Tuesday, May 9, 2017
Review: The Hate U Give by Angie Thomas
Title: The Hate U Give
Author: Angie Thomas
Rating: 5 Stars
The Hate U Give is incredible, powerful, and an absolute must-read for everyone. Thomas's story begins with our heroine, Starr, witnessing the death of her childhood friend, Khalil, who is unarmed and shot by a white police officer. What ensues is chaos as Starr struggles to protect herself in the media and amongst the two worlds she straddles--her expensive private school where she is one of two black kids and the town where she grew up in which is overrun by gangs.
Starr's story is a beautiful rendering of what it means to be black in America; of the microaggressions and racial comments you have to bite your tongue from responding to, of the pain and fear and injustice. I may not have been able to relate to the community Starr lived in, but so much of this story hit so close to home. One of Starr's closest friends continues to make "slight" racial comments/jokes in the wake of Khalil's death and Starr is fed up of ignoring them and moving on. She finally confronts their toxic friendship and as someone who is currently biting my tongue in the face of "slight" racist comments/jokes on a daily basis (being as I am currently studying abroad in Europe and my program is very, very white) I completely understood.
But more than that, this is an incredible YA novel about family and growing up and finding yourself and what you believe in and what you're going to fight for. I especially loved the emphasis on family that this novel delved into, from Starr's parents to her uncle and even her brothers. I felt immersed in a loving African American family while reading this and I desperately want to go back. Thomas's writing is just that good, though--I cannot recommend this enough and I wish she had a backlog of twenty-five novels for me to comb through.
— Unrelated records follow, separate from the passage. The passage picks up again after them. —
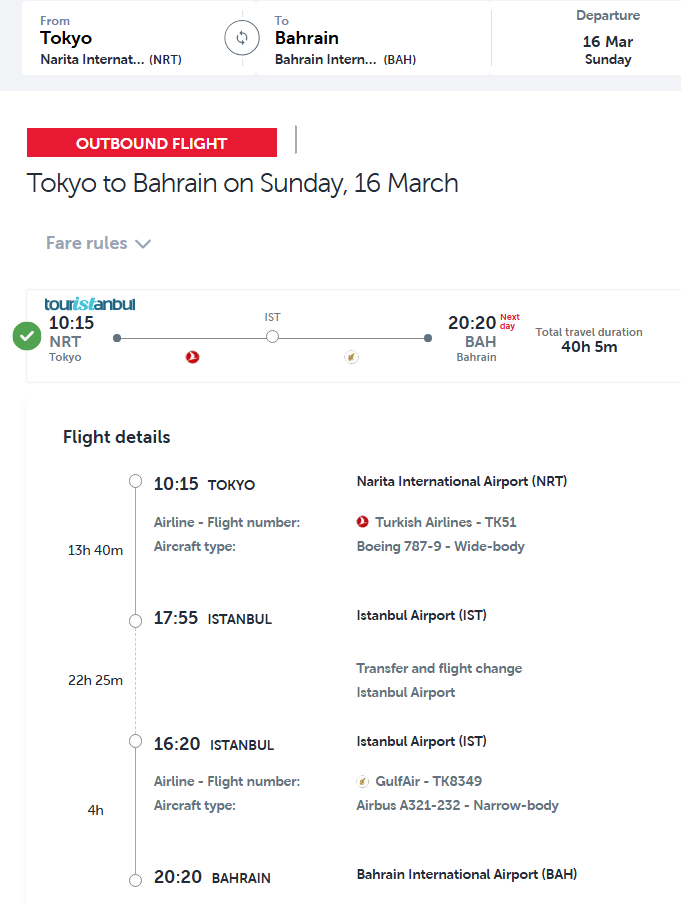Click GulfAir icon beside TK8349
The width and height of the screenshot is (681, 904).
click(x=363, y=781)
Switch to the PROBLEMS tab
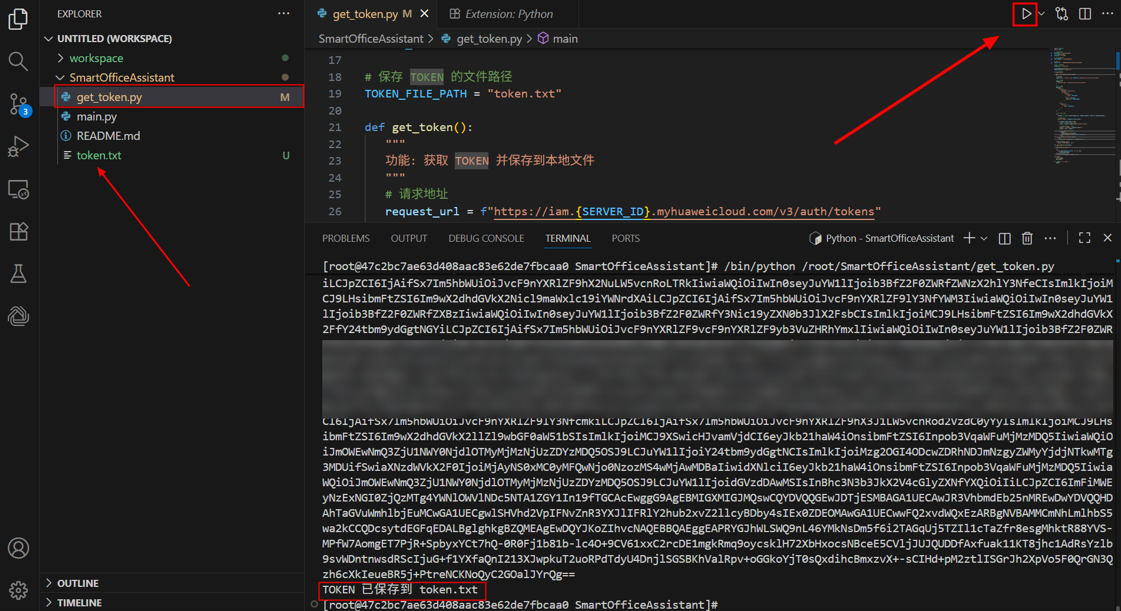The width and height of the screenshot is (1121, 611). click(x=345, y=239)
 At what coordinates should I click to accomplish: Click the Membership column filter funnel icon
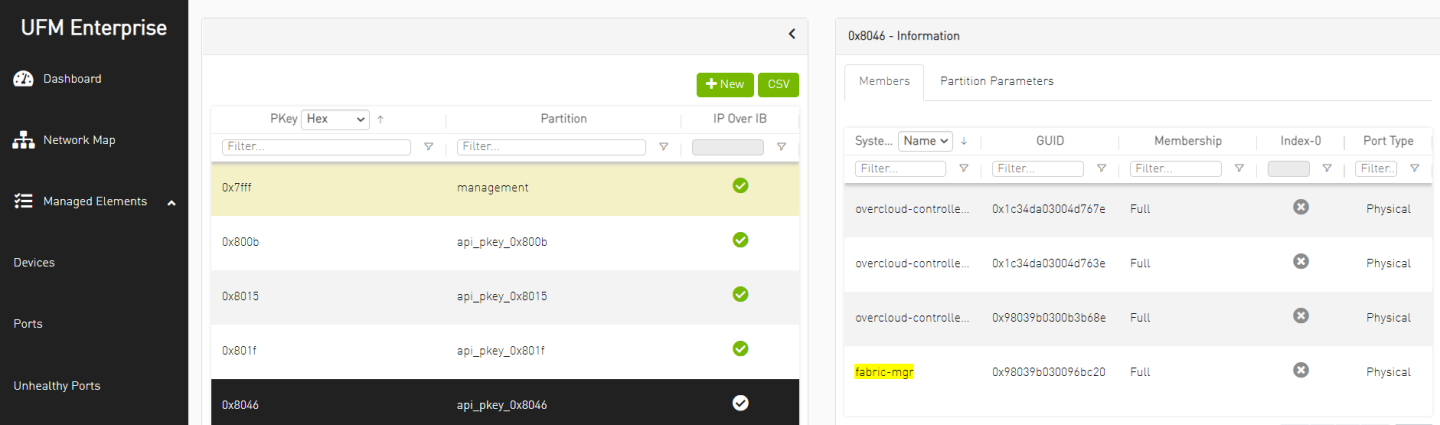tap(1239, 169)
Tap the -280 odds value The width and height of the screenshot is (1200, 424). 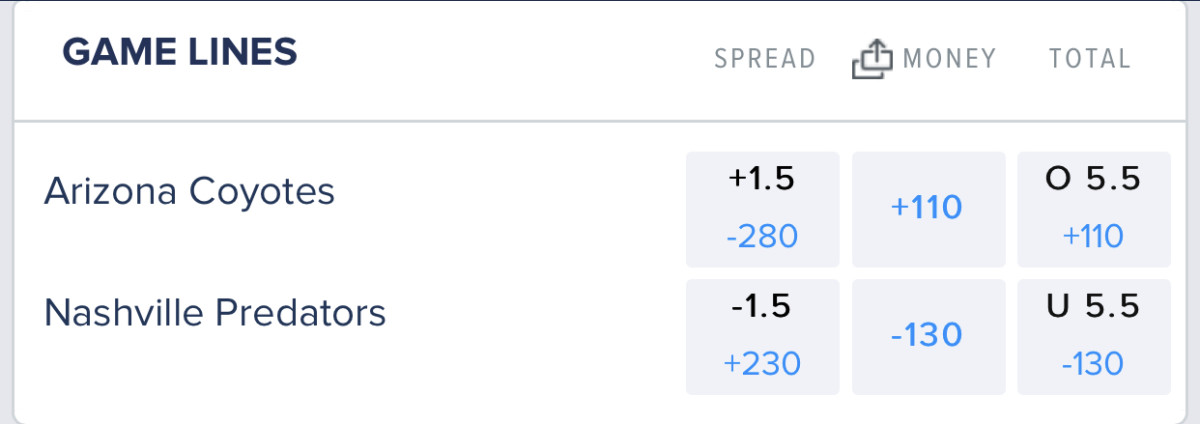[x=762, y=237]
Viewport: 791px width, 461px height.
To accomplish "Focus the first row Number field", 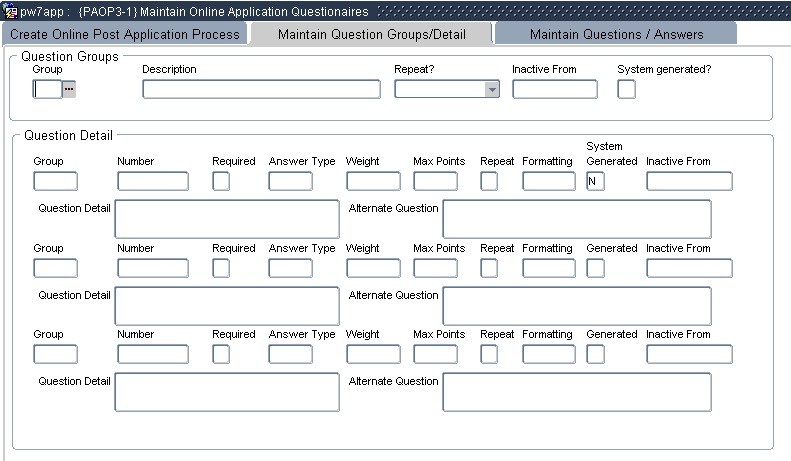I will tap(152, 181).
I think, often in YA, we tend to have "issue" books or "diverse" books which seem to stand on their own from other novels. I don't want readers to think of this novel as one of those books. Is it diverse? Yes. Does it tackle important social issues? Absolutely. But at its core, it's an important story about belonging that I think everyone will be able to relate to and definitely learn from.
In the wake of our election, I have been motivated to learn more now than ever before about what it means to live in America and have an experience different from my own. If you feel even a fraction of the anxiety and desire to create change that I have felt over these past few months, read this book. It'll make you feel as if you're on the right track, at the very least.